A trial court “may award costs and reasonable attorney’s fees as are equitable and just” in a declaratory judgment proceeding. Id. The grant or denial of attorneys’ fees in a declaratory judgment action lies within the discretion of the trial court, and its judgment will not be reversed on appeal absent a clear showing of abuse of discretion. Hartsell, 130 S.W.3d at 329.
Here, the Andertons argue the fees should not have been awarded because the City should not have prevailed on its declaratory judgment regarding the use of Lot 5 (the Andertons’ first issue). While we agree the trial court acted within its discretion awarding the City its fees as the prevailing party in regards to the declaratory judgments involving Lots 6 and 7, we disagree that it then follows the total $120,000 awarded is still just and equitable in light of this Court ruling in favor of the Andertons as to issue one. Having reversed the trial court’s summary judgment order granting declaratory judgment for the City, the proper procedural relief is to likewise reverse the attorneys’ fee award and remand for reconsideration of fees in light of this opinion. Id.; see also Double Diamond, Inc. v. Saturn, 339 S.W.3d 337, 347 (Tex.App.-Dallas 2011, pet. denied). Accordingly, we sustain the Andertons’ fourth issue.
Conclusion
Having determined a fact issue exists regarding the nonconforming use status of Lot 5, we reverse the trial court’s judgment to the extent it ordered “Defendants have no nonconforming use right in Lot 5 of the Subject Property. Defendants are enjoined from using any part of Lot 5 for Defendants’ business being conducted on Lot 6;” and remand for further proceedings.

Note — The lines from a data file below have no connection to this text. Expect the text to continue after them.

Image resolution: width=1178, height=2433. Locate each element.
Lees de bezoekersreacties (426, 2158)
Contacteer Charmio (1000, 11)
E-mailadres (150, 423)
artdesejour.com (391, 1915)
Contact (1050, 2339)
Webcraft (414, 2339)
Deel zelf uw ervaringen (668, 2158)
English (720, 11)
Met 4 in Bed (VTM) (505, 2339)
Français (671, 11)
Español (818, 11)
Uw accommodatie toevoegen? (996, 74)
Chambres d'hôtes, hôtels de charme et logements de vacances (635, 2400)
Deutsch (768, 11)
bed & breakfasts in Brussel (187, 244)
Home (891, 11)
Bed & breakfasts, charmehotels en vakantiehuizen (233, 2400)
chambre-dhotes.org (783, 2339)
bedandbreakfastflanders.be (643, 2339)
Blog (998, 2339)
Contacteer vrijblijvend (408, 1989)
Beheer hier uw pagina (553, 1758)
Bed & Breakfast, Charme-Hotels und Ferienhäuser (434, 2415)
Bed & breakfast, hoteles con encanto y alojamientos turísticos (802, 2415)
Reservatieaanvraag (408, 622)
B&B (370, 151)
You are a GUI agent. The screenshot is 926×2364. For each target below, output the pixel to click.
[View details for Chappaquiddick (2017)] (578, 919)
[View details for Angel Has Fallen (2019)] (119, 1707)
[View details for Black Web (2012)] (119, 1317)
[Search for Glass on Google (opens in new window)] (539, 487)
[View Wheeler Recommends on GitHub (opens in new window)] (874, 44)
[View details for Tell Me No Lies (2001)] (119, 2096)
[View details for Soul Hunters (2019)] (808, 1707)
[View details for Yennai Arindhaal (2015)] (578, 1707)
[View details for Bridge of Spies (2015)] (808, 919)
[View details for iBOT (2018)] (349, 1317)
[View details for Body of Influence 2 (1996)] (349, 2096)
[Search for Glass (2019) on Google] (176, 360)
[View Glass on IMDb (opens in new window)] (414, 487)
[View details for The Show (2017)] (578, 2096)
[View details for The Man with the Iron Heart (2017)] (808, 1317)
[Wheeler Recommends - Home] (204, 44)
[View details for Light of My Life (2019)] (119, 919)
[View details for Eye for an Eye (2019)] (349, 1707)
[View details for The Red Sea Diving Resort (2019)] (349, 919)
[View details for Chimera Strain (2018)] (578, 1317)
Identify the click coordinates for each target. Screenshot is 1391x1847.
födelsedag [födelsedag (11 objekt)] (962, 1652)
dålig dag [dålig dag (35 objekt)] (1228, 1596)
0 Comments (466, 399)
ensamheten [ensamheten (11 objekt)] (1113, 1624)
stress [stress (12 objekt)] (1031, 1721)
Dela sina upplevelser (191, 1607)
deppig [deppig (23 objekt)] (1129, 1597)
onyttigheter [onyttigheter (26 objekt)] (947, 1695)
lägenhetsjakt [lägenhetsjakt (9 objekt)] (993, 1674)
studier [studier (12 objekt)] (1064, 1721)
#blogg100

Having concluded the Andertons’ inverse condemnation claim is ripe for review, we reverse the trial court’s judgment to the extent it ordered, “Defendants’ inverse condemnation claim is not ripe for judicial review and hereby is DISMISSED with prejudice” and remand for further proceedings.
We reverse the trial court’s award of attorneys’ fees to the City and remand the issue for reconsideration in light of our opinion.
In all other respects, the final judgment is affirmed.
. Lot 4 was owned by the City.
. The Andertons also argue their leasing of Lots 5 and 6 from Lynch creates a fact issue as to the nonconforming use status of Lot 5. They rely on Board of Adjustment of City of San Antonio v. Wende, 92 S.W.3d 424 (Tex. 2002) to support their position. However, having concluded a fact issue already exists, we need not determine if this argument presents another fact issue. Tex.R.App. P. 47.1.
. When asked if to determine whether chap- , ter 245 applies, we must determine whether *96the ongoing operation of a business is a "project,” appellants’ counsel answered, "I think that’s correct.”
. The Andertons stipulated the amount of fees awarded in the judgment were reasonable and necessary, but they did not agree that the fees should be awarded.